Por P. Fernando Pascual
Una de las raíces que explican nuestros pecados se llama “voluntad propia”.
¿En qué consiste? En un cierto apego a todo lo que deseamos y pensamos, para llevarlo a la práctica sin pedir consejo y sin reflexionar en serio.
De este modo, estamos apegados a nosotros mismos, a nuestras emociones, a nuestros planes, a nuestros juicios, a nuestros proyectos.
Todo lo que pudiera contradecir lo que deseamos aparece como enemigo, como obstáculo a nuestra propia realización.
Quien vive apegado a su propia voluntad se pone en grave peligro de sucumbir al egoísmo y a otras pasiones bajas.
Además, se sitúa en el lado del demonio, que desde el inicio promueve entre los humanos el amor a la propia voluntad en contra de la voluntad de Dios.
Porque el camino más seguro para sucumbir a las tentaciones consiste en vivir apegados a la propia voluntad, en seguir el propio juicio.
¿Cómo superar este peligro?

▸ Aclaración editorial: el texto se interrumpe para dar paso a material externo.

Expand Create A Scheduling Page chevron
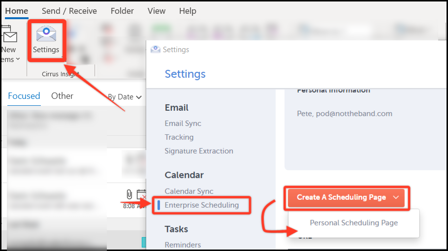[x=396, y=197]
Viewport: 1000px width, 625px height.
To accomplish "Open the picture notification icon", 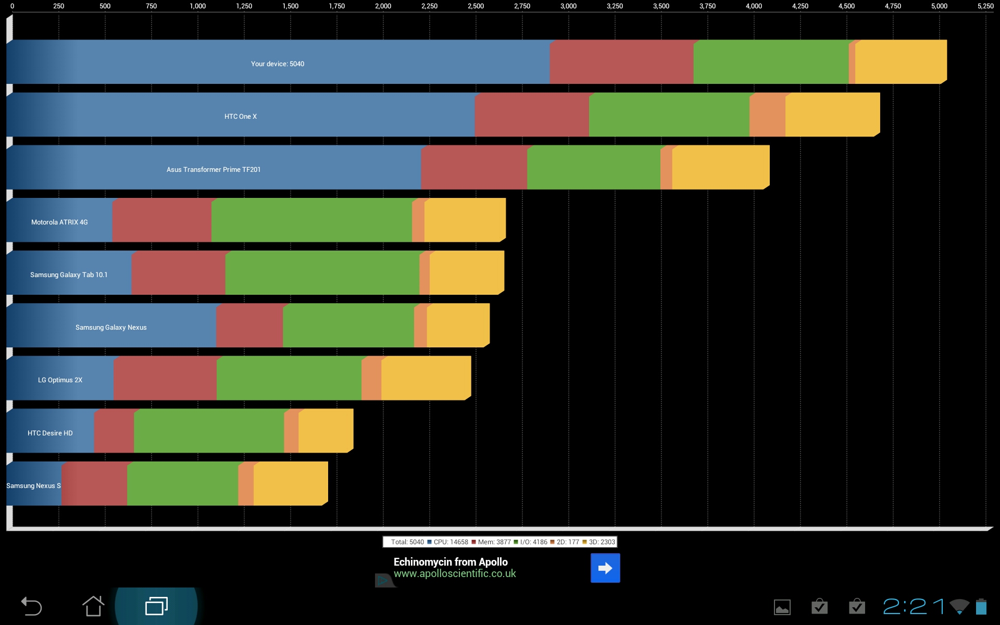I will 782,607.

Con una actitud interna, humilde, firme, de romper con todo aquello que sea voluntad propia desordenada, para buscar siempre lo que Dios quiera de mí.
Ello nos dispone a dar el paso más importante para entrar en un mundo de bien, que inicia cuando nos comprometemos a seguir a Cristo.
Porque quien no se fija en su propia voluntad como punto de referencia para sus decisiones, empieza a vivir con libertad interior, y se abre a todo lo que nos enseña el Maestro.
Así rompemos el camino del pecado, que inicia siempre con la voluntad propia, y dejamos espacio al mundo de la gracia, que implica repetir, como todos los santos, como la Virgen María, una sencilla oración: “Hágase en mí según tu palabra” (Lc 1,38).
(Encontramos diversas exhortaciones para dejar la propia voluntad en la “Conferencia V” de san Doroteo de Gaza, titulada “Que no se debe seguir el propio juicio”, conferencia que ha sido fuente de inspiración de algunas de estas ideas).